Upcoming and Recent Events

NCAN Seminar Series

Speaker: Lena H. Ting, Ph.D.
Title: Cortical activity during reactive balance reflect perceptual, cognitive, and motor function in health, aging, and disease
Time: April 29, 11 AM EST

Dr. Ting is a Professor and the McCamish Distinguished Chair in Biomedical Engineering at in the Coulter Department of Biomedical Engineering, at Georgia Tech and Emory and a Professor in Rehabilitation Medicine in the Division of Physical Therapy at Emory University. Dr. Ting directs the Neuromechanical Laboratory at Emory, focusing on complex, whole body movements such as walking and balance in healthy and neurologically impaired individuals, and skilled movements involved in dance and sport. Her work is highly interdisciplinary, drawing from neuroscience, biomechanics, rehabilitation, computation, robotics, and physiology. Her lab has developed several computational methods to characterize and understand individual differences in movement and movement control, and how these change in neurological disorders, as well as with rehabilitation and training. Dr. Ting also co-directs the Georgia Tech and Emory Neural Engineering Center and an NIH T32 in Computational Neural Engineering. Dr. Ting is a Fellow of the American Institute of Medical and Biological Engineers (2016), she was awarded the Arthur C. Guyton Award for Excellence in Integrative Physiology by the American Physiological Society (2007), the Atlanta Business Chronicles, Healthcare Hero Award (2018) and several teaching and mentoring awards from Georgia Tech and Emory University.

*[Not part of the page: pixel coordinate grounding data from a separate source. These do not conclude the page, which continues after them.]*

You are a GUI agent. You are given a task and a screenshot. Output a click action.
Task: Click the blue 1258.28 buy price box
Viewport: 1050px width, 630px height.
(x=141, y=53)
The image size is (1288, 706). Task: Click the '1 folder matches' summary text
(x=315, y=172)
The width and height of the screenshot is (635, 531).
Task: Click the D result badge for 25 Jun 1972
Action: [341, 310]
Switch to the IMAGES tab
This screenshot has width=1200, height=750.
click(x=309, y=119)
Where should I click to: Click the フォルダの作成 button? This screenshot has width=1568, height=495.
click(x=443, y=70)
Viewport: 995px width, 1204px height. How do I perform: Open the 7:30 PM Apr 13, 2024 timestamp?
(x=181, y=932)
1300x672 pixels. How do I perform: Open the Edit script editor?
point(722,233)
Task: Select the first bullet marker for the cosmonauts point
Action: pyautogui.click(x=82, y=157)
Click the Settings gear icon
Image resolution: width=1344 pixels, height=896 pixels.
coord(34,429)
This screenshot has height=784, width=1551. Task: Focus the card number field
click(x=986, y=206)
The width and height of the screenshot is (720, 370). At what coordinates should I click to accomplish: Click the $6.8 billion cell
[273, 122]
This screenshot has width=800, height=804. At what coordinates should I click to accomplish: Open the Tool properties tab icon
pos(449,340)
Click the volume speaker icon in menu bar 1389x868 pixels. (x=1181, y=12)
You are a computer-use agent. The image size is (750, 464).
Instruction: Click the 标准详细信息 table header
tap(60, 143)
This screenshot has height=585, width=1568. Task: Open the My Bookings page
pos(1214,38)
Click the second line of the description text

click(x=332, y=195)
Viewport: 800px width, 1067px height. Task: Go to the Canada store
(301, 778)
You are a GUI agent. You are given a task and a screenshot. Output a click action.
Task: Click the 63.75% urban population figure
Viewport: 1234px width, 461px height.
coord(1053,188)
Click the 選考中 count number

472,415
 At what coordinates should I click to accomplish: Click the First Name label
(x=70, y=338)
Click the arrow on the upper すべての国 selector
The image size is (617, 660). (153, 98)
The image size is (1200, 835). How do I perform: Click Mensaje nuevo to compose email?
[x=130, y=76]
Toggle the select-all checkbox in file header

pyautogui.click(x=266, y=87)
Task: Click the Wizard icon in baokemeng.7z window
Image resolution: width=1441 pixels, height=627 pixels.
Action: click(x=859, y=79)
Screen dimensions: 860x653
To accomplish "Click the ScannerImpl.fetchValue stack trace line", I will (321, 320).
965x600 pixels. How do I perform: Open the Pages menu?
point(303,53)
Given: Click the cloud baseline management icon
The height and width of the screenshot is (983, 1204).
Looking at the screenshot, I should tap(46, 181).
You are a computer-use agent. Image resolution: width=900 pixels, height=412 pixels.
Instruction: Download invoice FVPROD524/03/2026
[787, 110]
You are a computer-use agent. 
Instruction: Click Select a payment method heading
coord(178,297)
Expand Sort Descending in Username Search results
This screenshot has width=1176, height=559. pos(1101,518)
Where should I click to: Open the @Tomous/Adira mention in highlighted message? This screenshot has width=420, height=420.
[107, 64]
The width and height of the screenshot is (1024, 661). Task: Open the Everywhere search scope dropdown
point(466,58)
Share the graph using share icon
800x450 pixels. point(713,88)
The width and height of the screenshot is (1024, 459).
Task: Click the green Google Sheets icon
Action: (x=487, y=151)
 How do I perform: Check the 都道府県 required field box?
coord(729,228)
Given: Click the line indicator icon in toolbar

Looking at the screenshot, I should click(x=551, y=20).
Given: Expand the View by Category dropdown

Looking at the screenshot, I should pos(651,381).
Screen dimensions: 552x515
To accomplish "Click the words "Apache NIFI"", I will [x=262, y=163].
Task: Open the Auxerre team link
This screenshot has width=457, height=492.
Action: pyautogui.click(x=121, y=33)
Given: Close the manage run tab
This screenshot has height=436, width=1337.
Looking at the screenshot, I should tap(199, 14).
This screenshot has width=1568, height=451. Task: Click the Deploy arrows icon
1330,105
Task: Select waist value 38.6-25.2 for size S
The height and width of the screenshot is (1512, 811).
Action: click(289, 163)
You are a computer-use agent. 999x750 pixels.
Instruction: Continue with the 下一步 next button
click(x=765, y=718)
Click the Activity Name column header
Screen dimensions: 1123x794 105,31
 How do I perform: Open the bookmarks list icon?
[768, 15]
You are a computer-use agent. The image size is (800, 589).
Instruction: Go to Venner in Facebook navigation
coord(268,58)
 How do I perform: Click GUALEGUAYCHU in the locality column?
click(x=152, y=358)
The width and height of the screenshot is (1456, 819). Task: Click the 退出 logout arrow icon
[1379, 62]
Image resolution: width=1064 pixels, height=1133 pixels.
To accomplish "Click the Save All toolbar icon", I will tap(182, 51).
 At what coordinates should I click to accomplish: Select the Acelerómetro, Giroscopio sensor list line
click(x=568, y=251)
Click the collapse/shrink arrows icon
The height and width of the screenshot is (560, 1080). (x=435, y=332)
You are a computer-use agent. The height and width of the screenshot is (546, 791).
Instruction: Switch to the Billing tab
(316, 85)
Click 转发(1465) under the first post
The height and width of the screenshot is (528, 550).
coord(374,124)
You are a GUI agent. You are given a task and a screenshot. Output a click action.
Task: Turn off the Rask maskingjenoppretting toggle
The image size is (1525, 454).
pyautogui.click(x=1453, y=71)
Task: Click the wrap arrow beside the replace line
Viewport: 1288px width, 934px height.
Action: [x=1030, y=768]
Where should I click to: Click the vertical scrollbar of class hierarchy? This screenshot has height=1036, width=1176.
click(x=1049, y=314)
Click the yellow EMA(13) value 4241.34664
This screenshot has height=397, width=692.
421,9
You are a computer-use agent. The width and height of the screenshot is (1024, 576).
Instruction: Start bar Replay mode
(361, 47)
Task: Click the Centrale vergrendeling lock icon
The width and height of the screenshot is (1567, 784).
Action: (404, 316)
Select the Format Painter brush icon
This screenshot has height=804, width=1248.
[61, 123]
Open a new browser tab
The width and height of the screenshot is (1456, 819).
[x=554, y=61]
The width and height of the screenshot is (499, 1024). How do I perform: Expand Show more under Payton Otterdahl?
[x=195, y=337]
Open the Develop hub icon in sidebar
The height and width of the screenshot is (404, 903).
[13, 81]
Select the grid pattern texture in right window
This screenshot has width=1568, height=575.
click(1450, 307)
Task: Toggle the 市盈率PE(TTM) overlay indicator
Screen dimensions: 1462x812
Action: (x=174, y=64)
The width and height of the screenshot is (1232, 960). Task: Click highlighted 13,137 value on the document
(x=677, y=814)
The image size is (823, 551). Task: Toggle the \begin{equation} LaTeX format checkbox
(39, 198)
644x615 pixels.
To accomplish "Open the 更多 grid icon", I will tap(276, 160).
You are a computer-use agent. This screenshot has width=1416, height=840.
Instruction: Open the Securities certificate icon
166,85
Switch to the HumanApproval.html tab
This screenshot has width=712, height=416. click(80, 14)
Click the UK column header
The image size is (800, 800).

Engagement of cortical resources in balance control is an indicator of fall risk in older adults where people cannot “walk and talk” at the same time. However, there are few direct measures of cortical activity during balance control, and their relationship to balance and other brain functions is unclear. Evidence shows that various electroencephalography (EEG) measures of cortical activity during reactive balance recovery are associated with individual differences across perceptual, cognitive, and motor domains. Specifically, her focus is on the N1 evoked response in balance perturbations, as well as beta oscillations prior to and in response to perturbations. Direct measures of cortical activity can stratify healthy young and older individuals without clinically identifiable impairment. Further, relationships between cortical activity and function differ as a function of age, balance ability, and neurological disorders such as stroke and Parkinson’s disease. The intersections across perceptual, cognitive, and motor domains may help identify complex mechanisms underlying balance function. Her findings suggest that direct measures of hierarchical balance control mechanisms could enable development of mechanistic, precision-medicine efforts aimed at fall prevention.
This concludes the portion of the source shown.